- Exercise prompt -
Print exactly what the entries say, line by line, from the first line down to the one with "Task: Click the yellow warning triangle icon", inclusive.

___

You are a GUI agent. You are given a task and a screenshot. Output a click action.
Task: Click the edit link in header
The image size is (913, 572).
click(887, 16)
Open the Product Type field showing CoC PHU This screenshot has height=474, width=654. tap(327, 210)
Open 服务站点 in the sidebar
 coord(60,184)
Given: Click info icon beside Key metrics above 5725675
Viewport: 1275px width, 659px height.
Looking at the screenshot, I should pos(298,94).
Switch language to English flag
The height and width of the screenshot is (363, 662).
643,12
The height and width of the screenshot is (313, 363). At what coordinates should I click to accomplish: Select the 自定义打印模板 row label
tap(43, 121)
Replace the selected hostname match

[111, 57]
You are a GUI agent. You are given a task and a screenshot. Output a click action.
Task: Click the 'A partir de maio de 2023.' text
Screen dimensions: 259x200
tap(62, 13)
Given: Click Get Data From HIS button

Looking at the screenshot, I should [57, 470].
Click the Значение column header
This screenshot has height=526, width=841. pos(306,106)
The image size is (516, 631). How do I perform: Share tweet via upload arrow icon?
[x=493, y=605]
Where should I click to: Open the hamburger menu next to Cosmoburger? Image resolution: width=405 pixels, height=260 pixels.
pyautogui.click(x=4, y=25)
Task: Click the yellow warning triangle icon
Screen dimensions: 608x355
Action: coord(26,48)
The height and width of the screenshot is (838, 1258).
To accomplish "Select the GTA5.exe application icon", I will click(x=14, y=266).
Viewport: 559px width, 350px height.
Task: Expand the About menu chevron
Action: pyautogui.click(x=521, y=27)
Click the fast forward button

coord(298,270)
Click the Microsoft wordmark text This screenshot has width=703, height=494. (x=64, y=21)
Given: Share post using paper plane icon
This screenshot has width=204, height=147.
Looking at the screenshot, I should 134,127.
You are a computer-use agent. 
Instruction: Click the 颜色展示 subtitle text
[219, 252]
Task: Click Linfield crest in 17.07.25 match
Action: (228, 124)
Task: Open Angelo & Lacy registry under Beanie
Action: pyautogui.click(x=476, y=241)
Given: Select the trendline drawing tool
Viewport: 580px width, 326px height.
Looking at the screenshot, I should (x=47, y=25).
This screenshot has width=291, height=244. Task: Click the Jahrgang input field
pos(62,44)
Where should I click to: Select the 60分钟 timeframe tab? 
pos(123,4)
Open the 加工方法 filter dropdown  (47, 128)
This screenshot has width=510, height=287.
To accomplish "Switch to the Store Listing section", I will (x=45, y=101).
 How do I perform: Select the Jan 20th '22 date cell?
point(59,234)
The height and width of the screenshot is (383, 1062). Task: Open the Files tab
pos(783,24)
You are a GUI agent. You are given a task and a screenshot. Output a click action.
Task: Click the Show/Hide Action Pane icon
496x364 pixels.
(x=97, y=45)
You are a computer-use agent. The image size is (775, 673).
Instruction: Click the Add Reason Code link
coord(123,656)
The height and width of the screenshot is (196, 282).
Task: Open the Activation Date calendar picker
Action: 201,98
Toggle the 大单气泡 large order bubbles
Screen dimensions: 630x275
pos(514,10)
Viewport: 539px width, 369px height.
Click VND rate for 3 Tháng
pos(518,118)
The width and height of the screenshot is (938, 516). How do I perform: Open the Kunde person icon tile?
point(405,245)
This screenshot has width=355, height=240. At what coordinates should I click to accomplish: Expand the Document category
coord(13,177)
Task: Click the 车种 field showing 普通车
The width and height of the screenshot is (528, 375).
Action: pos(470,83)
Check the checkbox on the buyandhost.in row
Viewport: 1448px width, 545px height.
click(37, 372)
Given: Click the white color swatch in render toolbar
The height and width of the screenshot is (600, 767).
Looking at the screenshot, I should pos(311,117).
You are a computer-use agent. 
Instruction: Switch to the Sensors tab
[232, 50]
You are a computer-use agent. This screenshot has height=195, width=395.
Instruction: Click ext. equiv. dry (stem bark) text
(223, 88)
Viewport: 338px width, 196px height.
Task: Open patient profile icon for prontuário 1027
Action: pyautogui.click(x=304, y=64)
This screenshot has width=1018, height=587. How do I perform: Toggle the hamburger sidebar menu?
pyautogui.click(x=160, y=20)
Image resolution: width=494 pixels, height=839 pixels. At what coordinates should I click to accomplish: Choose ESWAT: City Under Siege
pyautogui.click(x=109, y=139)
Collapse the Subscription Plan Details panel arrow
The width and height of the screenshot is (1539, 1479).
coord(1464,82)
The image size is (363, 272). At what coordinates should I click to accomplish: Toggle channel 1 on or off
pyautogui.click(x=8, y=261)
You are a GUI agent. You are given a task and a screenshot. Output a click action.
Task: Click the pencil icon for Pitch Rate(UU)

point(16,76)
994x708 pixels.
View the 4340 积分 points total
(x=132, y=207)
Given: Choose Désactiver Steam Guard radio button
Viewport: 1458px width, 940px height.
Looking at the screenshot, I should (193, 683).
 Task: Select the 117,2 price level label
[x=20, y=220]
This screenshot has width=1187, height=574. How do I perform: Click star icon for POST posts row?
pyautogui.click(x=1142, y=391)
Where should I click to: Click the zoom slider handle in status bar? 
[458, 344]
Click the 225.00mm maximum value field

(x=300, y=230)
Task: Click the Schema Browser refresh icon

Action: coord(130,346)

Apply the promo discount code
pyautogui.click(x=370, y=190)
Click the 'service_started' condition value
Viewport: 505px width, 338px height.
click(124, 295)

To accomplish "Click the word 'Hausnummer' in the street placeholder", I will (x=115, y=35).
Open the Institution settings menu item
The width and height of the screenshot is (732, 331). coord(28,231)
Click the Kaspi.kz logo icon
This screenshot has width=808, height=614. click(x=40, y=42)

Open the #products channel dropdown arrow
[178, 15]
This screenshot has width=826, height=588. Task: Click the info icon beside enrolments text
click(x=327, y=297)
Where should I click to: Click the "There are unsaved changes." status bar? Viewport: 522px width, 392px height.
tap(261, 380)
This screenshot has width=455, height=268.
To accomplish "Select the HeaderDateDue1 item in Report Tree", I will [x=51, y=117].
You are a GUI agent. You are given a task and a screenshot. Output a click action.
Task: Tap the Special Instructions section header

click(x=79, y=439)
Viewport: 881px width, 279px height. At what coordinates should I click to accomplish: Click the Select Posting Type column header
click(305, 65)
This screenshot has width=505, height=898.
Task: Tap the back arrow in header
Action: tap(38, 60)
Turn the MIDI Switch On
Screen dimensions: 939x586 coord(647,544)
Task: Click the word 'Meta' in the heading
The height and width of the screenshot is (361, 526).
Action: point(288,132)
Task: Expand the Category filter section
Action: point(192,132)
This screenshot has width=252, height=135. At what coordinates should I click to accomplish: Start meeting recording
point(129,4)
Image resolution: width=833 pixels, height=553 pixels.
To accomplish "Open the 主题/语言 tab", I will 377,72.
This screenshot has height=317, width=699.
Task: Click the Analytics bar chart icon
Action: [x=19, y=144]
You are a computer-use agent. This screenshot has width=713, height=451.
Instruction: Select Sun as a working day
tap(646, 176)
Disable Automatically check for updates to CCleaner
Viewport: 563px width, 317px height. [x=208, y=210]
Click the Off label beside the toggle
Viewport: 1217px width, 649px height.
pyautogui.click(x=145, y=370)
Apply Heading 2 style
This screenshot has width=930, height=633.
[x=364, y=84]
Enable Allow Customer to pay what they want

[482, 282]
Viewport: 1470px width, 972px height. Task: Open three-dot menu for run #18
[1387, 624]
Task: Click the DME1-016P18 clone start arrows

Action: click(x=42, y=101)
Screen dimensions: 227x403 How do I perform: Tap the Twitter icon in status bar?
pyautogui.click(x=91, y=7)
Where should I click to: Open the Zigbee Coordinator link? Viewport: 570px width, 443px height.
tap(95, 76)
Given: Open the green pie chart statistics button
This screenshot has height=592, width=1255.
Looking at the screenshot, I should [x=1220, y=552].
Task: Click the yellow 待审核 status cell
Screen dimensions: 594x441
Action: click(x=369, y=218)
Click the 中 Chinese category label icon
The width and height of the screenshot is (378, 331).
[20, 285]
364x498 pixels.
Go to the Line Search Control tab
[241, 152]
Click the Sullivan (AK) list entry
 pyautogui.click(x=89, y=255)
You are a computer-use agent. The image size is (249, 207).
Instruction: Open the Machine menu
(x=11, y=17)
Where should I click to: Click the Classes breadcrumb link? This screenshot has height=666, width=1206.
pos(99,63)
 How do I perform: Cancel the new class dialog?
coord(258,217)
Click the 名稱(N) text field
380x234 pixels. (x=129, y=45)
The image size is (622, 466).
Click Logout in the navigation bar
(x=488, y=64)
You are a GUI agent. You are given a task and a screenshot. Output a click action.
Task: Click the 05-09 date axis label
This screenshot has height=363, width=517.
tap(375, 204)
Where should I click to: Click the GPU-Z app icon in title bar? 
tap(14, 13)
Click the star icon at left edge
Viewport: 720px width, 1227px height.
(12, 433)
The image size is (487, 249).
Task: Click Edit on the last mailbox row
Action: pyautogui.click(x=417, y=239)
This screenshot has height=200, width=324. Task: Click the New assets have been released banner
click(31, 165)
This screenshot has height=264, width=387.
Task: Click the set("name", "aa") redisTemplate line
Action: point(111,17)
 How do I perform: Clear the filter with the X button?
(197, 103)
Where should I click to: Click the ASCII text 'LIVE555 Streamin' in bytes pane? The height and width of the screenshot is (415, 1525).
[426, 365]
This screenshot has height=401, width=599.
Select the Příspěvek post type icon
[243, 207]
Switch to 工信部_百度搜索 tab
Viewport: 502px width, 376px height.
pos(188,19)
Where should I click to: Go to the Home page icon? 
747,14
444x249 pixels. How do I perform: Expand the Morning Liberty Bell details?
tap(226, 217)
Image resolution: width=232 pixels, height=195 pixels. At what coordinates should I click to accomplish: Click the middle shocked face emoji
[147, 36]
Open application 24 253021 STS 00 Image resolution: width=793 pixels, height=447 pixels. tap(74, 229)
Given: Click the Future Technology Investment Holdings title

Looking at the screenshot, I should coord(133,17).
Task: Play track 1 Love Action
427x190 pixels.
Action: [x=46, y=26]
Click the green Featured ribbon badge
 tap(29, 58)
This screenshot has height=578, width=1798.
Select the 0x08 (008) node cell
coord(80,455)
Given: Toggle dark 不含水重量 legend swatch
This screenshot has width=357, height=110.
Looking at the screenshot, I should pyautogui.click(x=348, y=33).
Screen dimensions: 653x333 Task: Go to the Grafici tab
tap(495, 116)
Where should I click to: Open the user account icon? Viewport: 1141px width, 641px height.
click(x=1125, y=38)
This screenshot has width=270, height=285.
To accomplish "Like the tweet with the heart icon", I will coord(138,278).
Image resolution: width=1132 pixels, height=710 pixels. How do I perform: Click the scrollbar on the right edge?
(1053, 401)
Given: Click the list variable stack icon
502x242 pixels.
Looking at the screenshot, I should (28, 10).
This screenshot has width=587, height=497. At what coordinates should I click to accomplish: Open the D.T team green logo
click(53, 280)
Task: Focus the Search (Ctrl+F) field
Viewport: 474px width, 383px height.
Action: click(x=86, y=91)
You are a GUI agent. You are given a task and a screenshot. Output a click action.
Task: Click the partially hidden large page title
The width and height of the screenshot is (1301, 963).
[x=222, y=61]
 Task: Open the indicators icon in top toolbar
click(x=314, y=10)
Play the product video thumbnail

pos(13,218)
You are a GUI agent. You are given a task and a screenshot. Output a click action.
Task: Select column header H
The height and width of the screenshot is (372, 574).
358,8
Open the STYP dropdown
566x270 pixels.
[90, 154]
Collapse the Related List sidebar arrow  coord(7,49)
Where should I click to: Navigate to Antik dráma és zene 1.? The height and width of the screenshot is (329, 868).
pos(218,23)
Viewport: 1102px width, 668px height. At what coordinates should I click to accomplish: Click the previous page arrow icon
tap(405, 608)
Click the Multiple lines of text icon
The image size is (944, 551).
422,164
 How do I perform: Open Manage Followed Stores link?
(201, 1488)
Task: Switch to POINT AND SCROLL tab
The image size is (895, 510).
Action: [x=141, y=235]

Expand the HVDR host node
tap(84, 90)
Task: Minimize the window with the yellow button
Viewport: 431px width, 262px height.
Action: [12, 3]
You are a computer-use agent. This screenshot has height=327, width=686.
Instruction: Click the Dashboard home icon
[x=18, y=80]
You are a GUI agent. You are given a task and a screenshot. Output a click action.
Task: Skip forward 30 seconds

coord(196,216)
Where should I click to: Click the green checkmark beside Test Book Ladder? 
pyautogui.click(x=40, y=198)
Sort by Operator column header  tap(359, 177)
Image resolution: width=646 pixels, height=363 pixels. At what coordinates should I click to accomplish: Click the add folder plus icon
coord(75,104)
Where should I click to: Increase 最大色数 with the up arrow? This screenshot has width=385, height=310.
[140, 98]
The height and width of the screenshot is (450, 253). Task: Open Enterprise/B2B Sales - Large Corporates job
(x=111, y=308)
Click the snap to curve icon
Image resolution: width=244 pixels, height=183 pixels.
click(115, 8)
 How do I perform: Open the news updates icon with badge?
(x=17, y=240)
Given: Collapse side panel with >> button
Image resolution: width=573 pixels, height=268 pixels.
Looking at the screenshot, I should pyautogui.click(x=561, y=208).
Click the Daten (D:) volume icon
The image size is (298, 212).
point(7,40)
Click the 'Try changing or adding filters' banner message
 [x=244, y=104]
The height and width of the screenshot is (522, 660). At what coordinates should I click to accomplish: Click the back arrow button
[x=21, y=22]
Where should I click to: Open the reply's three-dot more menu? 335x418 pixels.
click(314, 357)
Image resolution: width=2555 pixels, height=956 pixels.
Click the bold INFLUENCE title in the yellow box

___

- Output for this task -
You are a GUI agent. You are given a task and a screenshot. Output a click action.
Task: Click the edit link in header
The image size is (913, 572).
click(887, 16)
Open the Product Type field showing CoC PHU This screenshot has height=474, width=654. tap(327, 210)
Open 服务站点 in the sidebar
 coord(60,184)
Given: Click info icon beside Key metrics above 5725675
Viewport: 1275px width, 659px height.
Looking at the screenshot, I should pos(298,94).
Switch language to English flag
The height and width of the screenshot is (363, 662).
643,12
The height and width of the screenshot is (313, 363). At what coordinates should I click to accomplish: Select the 自定义打印模板 row label
tap(43, 121)
Replace the selected hostname match

[111, 57]
You are a GUI agent. You are given a task and a screenshot. Output a click action.
Task: Click the 'A partir de maio de 2023.' text
Screen dimensions: 259x200
tap(62, 13)
Given: Click Get Data From HIS button

Looking at the screenshot, I should [57, 470].
Click the Значение column header
This screenshot has height=526, width=841. pos(306,106)
The image size is (516, 631). How do I perform: Share tweet via upload arrow icon?
[x=493, y=605]
Where should I click to: Open the hamburger menu next to Cosmoburger? Image resolution: width=405 pixels, height=260 pixels.
pyautogui.click(x=4, y=25)
Task: Click the yellow warning triangle icon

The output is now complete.